Soon we learn that there is another much larger crack in Ed’s life. He is having seizures and pretty bad ones. At first he tries to hide it, but when he gets an epic scale seizure in front of his wife it is off to the hospital. Specialists are brought in and the verdict is that Ed is suffering from a rare and fatal disease and he has only a short time to live unless he starts on a new experimental medicine, the hormone treatment Cortisone.

The medicine works like magic. Soon Ed is up and about and ready to take up his old life. He is in fact almost too cured. Full of energy, plans, big ideas and big spending, Ed is very happy. Lou, his wife (Barbara Rush) and Richie, his son (Christopher Olsen) chose to enjoy the ride and just be happy dad is home. But Ed is getting addicted to the pills and starts taking more than he is supposed to. As a result he is developing a psychosis. At first it looks like a polar psychosis as he is mainly manic, but later it looks more bipolar as he gets further and further away from reality.

Ed is convinced of his own superiority, to his students, the parents at the PTA, his wife and his son. He has wild plans all round and when people do not follow him he is ready to discard them, divorce his wife or kill his son. He is surrounded by enemies who are plotting against him and his wife’s and friend, Wally’s (Walter Matthau), attempts at helping him is a conspiracy and proof they are having an affair.

There is really only way it can go and a Hollywood ending cannot hide the tragedy for all involved.

I had a colleague who has a manic disorder and his attacks were exactly like watching Ed Avery. At first it may seem funny because it is really wild and makes for great stories, but it is not fun at all and the price tag is incredibly high. It is symptomatic that the manic state enhances elements that are already there, transforming quirks into craziness. Ed does feel superior and he feels stuck in his suburban rut. When he gets the drug superiority become fascist and his disgust with his life becomes wild attempts to escape it.

Who is to blame then? Is it Ed himself for abusing the medicine? Or the doctors who prescribe the medicine and then close the door? Or just tough luck? Nick Ray seems to want us to blame the doctors, they do look like greedy businessmen rather than caring doctors and I can certainly understand the sentiment that their interest is to suck Ed’s money rather than his well-being. I am not so familiar with that sort of health system and that may be why it looks particularly harsh.

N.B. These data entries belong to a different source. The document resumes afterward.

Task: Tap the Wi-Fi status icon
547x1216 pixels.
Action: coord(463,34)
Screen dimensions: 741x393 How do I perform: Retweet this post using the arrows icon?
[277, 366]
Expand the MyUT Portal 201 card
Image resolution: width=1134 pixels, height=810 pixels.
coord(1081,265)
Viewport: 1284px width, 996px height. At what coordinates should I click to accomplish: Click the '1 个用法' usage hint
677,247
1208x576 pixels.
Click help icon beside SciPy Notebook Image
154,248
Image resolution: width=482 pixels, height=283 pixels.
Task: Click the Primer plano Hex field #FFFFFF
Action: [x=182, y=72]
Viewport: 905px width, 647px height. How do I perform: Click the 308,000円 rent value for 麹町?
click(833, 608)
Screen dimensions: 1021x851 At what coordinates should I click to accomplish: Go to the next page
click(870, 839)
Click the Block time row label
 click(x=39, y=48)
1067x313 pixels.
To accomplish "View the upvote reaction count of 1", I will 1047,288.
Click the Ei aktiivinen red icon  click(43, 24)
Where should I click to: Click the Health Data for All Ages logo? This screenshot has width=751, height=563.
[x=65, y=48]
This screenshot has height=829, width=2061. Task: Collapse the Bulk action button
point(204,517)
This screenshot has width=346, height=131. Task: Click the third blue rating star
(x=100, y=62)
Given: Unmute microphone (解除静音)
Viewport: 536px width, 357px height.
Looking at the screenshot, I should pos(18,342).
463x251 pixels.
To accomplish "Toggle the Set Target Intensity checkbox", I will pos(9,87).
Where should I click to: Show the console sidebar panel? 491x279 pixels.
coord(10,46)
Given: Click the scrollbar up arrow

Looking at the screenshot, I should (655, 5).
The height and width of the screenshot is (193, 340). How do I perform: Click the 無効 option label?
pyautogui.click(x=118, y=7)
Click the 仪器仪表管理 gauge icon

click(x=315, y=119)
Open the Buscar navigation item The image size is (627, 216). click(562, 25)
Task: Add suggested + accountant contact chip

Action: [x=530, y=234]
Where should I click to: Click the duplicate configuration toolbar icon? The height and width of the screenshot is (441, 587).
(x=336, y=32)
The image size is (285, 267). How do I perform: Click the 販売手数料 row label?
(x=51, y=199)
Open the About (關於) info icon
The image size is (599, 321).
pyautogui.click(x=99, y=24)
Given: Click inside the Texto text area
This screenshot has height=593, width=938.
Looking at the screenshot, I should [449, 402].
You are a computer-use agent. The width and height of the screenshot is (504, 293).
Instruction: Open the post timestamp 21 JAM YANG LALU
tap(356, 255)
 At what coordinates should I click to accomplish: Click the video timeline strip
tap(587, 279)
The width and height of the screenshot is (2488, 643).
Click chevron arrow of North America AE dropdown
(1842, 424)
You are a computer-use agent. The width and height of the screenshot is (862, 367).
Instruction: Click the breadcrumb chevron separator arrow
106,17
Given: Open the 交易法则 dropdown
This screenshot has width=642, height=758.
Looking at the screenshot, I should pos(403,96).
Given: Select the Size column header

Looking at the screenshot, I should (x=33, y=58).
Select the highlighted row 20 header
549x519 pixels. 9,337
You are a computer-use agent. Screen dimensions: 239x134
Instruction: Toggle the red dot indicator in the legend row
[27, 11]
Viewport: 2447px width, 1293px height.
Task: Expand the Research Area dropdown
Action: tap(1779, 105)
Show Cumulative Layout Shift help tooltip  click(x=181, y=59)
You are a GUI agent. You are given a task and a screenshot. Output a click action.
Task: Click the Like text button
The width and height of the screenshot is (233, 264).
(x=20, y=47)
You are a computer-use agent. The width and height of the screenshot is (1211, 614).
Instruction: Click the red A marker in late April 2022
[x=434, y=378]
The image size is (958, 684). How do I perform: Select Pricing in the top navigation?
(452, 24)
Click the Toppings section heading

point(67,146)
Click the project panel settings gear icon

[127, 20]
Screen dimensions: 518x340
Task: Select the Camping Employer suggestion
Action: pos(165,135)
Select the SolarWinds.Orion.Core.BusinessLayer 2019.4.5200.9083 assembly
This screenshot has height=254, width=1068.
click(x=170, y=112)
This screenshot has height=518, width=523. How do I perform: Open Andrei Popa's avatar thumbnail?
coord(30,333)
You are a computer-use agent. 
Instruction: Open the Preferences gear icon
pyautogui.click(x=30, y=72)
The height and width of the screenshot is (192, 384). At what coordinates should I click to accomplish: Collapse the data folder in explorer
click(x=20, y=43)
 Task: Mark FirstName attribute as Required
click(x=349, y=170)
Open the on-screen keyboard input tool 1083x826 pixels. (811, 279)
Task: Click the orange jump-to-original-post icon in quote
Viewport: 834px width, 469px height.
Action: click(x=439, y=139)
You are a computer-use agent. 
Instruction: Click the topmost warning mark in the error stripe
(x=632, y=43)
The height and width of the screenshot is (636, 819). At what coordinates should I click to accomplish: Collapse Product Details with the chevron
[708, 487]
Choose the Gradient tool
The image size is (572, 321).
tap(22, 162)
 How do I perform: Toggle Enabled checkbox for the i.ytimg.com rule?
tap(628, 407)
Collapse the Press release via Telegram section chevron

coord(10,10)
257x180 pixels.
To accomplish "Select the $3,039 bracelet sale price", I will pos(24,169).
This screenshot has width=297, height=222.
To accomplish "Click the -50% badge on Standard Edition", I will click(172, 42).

I think the agenda of the movie is more in the direction of making us aware of the tragedy of mental disorder and the trap in which the afflicted is caught. “Bigger Than Life” is in that sense a parallel to “Lost Weekend”. The realization of this tragedy is the real impact of the movie and it is devastating. The DVD comes with a conversion between Jim Jarmusch and Jonathan Rosenbaum who discuss the many layers and messages of the movie and I suppose they are right, it is a movie that packs a lot of content. Yet, I am not inclined to watch it again right away, it is simply too taxing.

On a brighter note it is great to see Walter Matthau early in his career. I know him primarily as a comedian so it is interesting to watch him do a serious role. For the rest they all do a nice job, even Christopher Olsen as Richie. He balances the love, hate and fear of his father nicely and as in “The Man Who Knew Too Much” he manages to mostly avoid being annoying.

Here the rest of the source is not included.